▶ _Available data_:
┏━━
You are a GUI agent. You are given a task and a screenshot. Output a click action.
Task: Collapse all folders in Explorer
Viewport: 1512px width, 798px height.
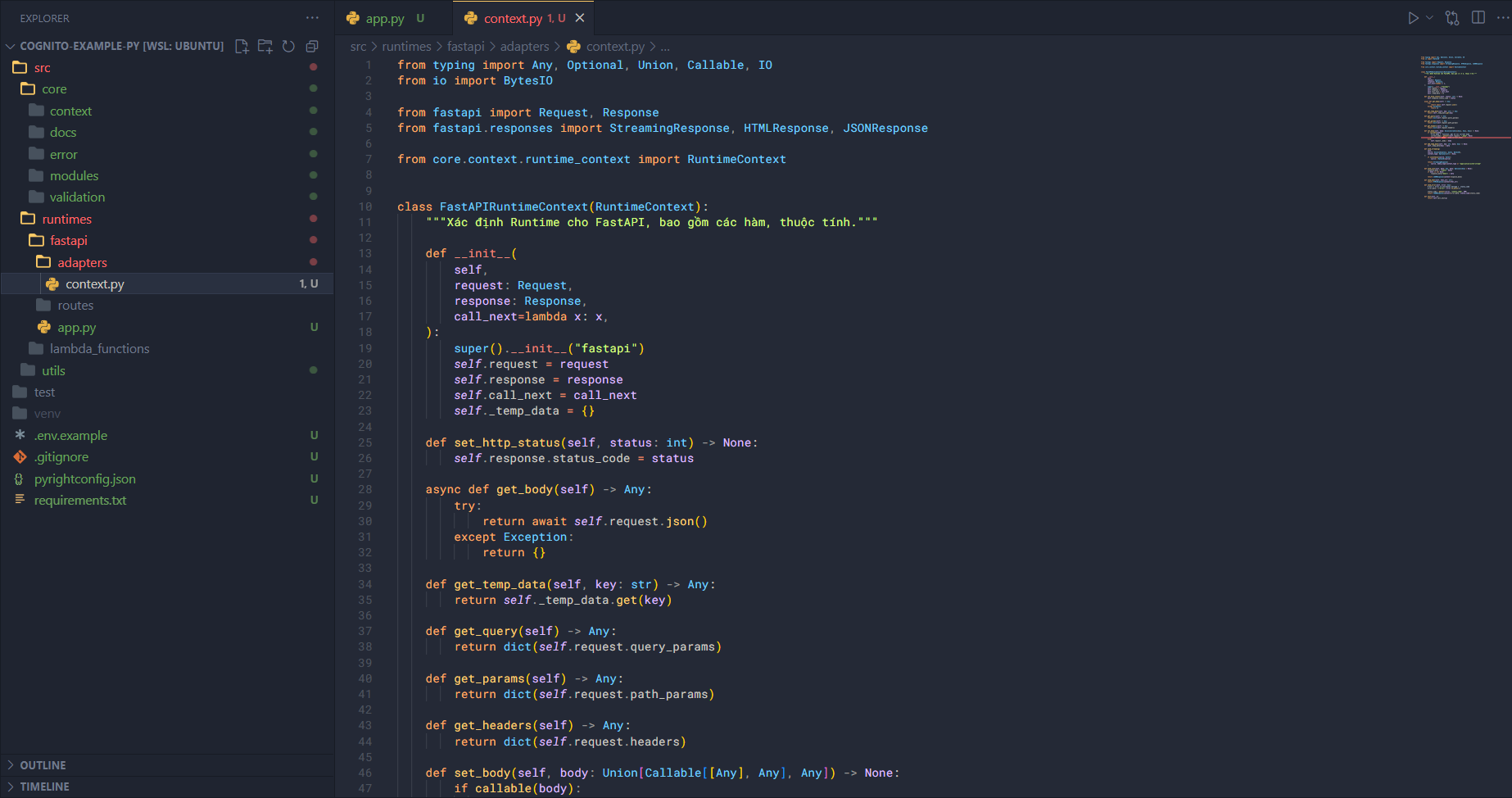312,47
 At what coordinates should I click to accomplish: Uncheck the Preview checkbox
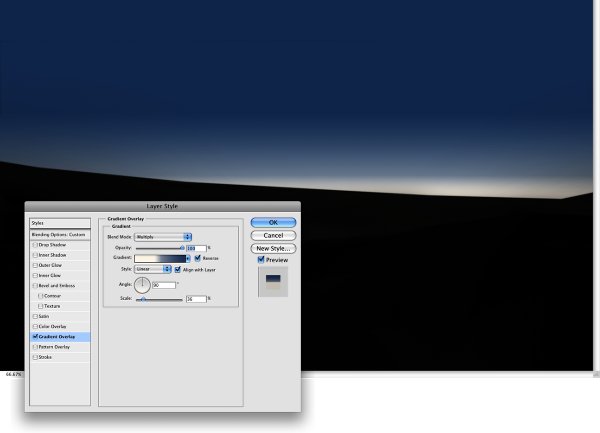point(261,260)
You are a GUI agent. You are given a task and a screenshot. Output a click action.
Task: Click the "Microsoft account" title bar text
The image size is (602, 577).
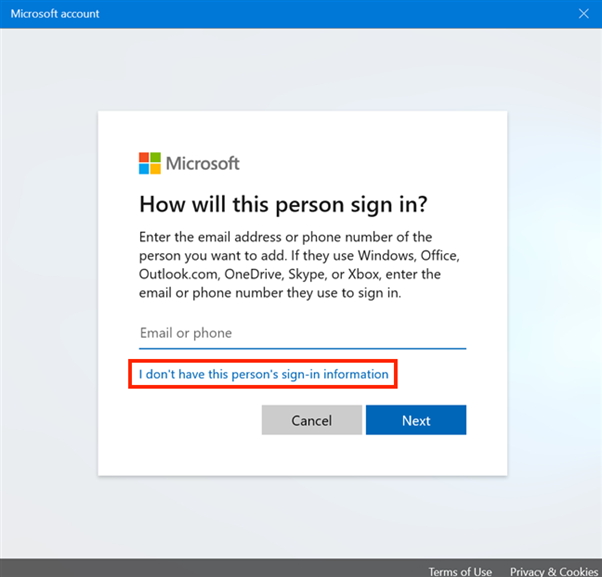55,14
┗━━
▶ _Problem to solve_: Set down all of the data word for word; no pictures belong in it.

▶ _Reply to the exercise_:
You are a GUI agent. You are given a task and a screenshot. Output a click action.
Task: Collapse all folders in Explorer
Viewport: 1512px width, 798px height.
312,47
 At what coordinates should I click to accomplish: Uncheck the Preview checkbox
point(261,260)
You are a GUI agent. You are given a task and a screenshot. Output a click action.
Task: Click the "Microsoft account" title bar text
The image size is (602, 577).
55,14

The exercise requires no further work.